Start of Data for the task

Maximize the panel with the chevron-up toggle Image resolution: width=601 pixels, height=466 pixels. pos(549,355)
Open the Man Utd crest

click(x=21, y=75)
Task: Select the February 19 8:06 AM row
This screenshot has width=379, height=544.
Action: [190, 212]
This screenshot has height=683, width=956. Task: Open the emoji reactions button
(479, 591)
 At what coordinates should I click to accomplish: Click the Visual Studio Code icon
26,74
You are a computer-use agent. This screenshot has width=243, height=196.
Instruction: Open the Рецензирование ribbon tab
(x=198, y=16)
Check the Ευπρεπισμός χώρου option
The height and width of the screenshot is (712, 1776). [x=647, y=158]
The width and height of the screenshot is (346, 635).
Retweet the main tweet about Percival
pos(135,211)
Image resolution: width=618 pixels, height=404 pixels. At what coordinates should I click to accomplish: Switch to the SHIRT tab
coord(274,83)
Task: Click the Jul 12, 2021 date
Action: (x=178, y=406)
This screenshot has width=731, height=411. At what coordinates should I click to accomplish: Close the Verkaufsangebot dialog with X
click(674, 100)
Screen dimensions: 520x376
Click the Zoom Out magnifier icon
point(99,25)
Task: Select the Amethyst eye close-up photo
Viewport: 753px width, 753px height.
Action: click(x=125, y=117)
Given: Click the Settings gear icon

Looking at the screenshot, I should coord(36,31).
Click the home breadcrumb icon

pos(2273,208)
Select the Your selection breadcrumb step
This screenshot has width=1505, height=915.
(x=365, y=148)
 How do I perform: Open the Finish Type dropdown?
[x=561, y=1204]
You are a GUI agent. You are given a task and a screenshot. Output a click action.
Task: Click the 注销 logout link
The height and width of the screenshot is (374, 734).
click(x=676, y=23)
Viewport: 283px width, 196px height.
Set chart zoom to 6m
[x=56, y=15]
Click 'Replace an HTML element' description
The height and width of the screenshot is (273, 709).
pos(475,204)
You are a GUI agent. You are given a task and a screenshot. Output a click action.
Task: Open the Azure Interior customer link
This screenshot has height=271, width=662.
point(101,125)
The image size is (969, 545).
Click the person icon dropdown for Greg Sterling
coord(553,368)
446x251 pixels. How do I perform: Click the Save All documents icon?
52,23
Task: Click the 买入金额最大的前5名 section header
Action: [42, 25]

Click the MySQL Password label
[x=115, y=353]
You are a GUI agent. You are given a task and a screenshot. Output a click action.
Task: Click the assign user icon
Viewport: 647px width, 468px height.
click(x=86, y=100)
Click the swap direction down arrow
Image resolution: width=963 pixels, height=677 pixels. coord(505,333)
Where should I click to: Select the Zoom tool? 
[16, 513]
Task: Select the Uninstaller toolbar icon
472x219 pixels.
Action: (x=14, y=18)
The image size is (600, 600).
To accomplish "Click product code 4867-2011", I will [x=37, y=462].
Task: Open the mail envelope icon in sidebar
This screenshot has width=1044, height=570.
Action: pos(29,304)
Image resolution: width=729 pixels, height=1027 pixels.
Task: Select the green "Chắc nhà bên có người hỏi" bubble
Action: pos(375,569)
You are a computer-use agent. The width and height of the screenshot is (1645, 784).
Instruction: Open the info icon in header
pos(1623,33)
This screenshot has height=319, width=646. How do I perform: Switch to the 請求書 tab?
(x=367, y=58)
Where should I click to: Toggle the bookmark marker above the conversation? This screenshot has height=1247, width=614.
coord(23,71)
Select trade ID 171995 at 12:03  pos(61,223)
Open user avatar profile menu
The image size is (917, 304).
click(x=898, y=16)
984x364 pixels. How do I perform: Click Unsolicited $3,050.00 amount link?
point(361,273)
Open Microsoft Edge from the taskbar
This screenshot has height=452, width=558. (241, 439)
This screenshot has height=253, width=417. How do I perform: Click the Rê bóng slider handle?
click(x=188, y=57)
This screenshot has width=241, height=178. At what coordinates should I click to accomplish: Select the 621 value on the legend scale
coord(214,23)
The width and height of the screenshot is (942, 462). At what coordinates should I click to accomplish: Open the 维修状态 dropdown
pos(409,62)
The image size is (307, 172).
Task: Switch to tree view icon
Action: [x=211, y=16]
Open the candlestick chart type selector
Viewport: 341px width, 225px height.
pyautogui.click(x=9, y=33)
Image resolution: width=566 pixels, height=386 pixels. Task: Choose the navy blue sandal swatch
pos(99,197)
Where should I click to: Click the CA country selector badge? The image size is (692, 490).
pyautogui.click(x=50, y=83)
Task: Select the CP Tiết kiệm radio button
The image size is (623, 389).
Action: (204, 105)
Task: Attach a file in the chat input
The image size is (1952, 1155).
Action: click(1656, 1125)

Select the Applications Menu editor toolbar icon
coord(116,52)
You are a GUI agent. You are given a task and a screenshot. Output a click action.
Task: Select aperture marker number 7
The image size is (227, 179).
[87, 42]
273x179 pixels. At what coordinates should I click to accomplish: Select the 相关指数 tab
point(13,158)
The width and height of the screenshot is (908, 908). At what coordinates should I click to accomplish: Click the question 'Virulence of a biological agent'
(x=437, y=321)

End of Data for the task

§ **Instructions for the task**: Change every "GUI agent" in the records above to "interface agent", and reproduce the records with nothing else altered.

§ **Output for this exercise**:
Maximize the panel with the chevron-up toggle Image resolution: width=601 pixels, height=466 pixels. pos(549,355)
Open the Man Utd crest

click(x=21, y=75)
Task: Select the February 19 8:06 AM row
This screenshot has width=379, height=544.
Action: [190, 212]
This screenshot has height=683, width=956. Task: Open the emoji reactions button
(479, 591)
 At what coordinates should I click to accomplish: Click the Visual Studio Code icon
26,74
You are a computer-use agent. This screenshot has width=243, height=196.
Instruction: Open the Рецензирование ribbon tab
(x=198, y=16)
Check the Ευπρεπισμός χώρου option
The height and width of the screenshot is (712, 1776). [x=647, y=158]
The width and height of the screenshot is (346, 635).
Retweet the main tweet about Percival
pos(135,211)
Image resolution: width=618 pixels, height=404 pixels. At what coordinates should I click to accomplish: Switch to the SHIRT tab
coord(274,83)
Task: Click the Jul 12, 2021 date
Action: (x=178, y=406)
This screenshot has width=731, height=411. At what coordinates should I click to accomplish: Close the Verkaufsangebot dialog with X
click(674, 100)
Screen dimensions: 520x376
Click the Zoom Out magnifier icon
point(99,25)
Task: Select the Amethyst eye close-up photo
Viewport: 753px width, 753px height.
Action: click(x=125, y=117)
Given: Click the Settings gear icon

Looking at the screenshot, I should coord(36,31).
Click the home breadcrumb icon

pos(2273,208)
Select the Your selection breadcrumb step
This screenshot has width=1505, height=915.
(x=365, y=148)
 How do I perform: Open the Finish Type dropdown?
[x=561, y=1204]
You are a interface agent. You are given a task and a screenshot. Output a click action.
Task: Click the 注销 logout link
The height and width of the screenshot is (374, 734).
click(x=676, y=23)
Viewport: 283px width, 196px height.
Set chart zoom to 6m
[x=56, y=15]
Click 'Replace an HTML element' description
The height and width of the screenshot is (273, 709).
pos(475,204)
You are a interface agent. You are given a task and a screenshot. Output a click action.
Task: Open the Azure Interior customer link
This screenshot has height=271, width=662.
point(101,125)
The image size is (969, 545).
Click the person icon dropdown for Greg Sterling
coord(553,368)
446x251 pixels. How do I perform: Click the Save All documents icon?
52,23
Task: Click the 买入金额最大的前5名 section header
Action: [42, 25]

Click the MySQL Password label
[x=115, y=353]
You are a interface agent. You are given a task and a screenshot. Output a click action.
Task: Click the assign user icon
Viewport: 647px width, 468px height.
click(x=86, y=100)
Click the swap direction down arrow
Image resolution: width=963 pixels, height=677 pixels. coord(505,333)
Where should I click to: Select the Zoom tool? 
[16, 513]
Task: Select the Uninstaller toolbar icon
472x219 pixels.
Action: (x=14, y=18)
The image size is (600, 600).
To accomplish "Click product code 4867-2011", I will [x=37, y=462].
Task: Open the mail envelope icon in sidebar
This screenshot has width=1044, height=570.
Action: pos(29,304)
Image resolution: width=729 pixels, height=1027 pixels.
Task: Select the green "Chắc nhà bên có người hỏi" bubble
Action: pos(375,569)
You are a computer-use agent. The width and height of the screenshot is (1645, 784).
Instruction: Open the info icon in header
pos(1623,33)
This screenshot has height=319, width=646. How do I perform: Switch to the 請求書 tab?
(x=367, y=58)
Where should I click to: Toggle the bookmark marker above the conversation? This screenshot has height=1247, width=614.
coord(23,71)
Select trade ID 171995 at 12:03  pos(61,223)
Open user avatar profile menu
The image size is (917, 304).
click(x=898, y=16)
984x364 pixels. How do I perform: Click Unsolicited $3,050.00 amount link?
point(361,273)
Open Microsoft Edge from the taskbar
This screenshot has height=452, width=558. (241, 439)
This screenshot has height=253, width=417. How do I perform: Click the Rê bóng slider handle?
click(x=188, y=57)
This screenshot has width=241, height=178. At what coordinates should I click to accomplish: Select the 621 value on the legend scale
coord(214,23)
The width and height of the screenshot is (942, 462). At what coordinates should I click to accomplish: Open the 维修状态 dropdown
pos(409,62)
The image size is (307, 172).
Task: Switch to tree view icon
Action: [x=211, y=16]
Open the candlestick chart type selector
Viewport: 341px width, 225px height.
pyautogui.click(x=9, y=33)
Image resolution: width=566 pixels, height=386 pixels. Task: Choose the navy blue sandal swatch
pos(99,197)
Where should I click to: Click the CA country selector badge? The image size is (692, 490).
pyautogui.click(x=50, y=83)
Task: Select the CP Tiết kiệm radio button
The image size is (623, 389).
Action: (204, 105)
Task: Attach a file in the chat input
The image size is (1952, 1155).
Action: click(1656, 1125)

Select the Applications Menu editor toolbar icon
coord(116,52)
You are a interface agent. You are given a task and a screenshot. Output a click action.
Task: Select aperture marker number 7
The image size is (227, 179).
[87, 42]
273x179 pixels. At what coordinates should I click to accomplish: Select the 相关指数 tab
point(13,158)
The width and height of the screenshot is (908, 908). At what coordinates should I click to accomplish: Click the question 'Virulence of a biological agent'
(x=437, y=321)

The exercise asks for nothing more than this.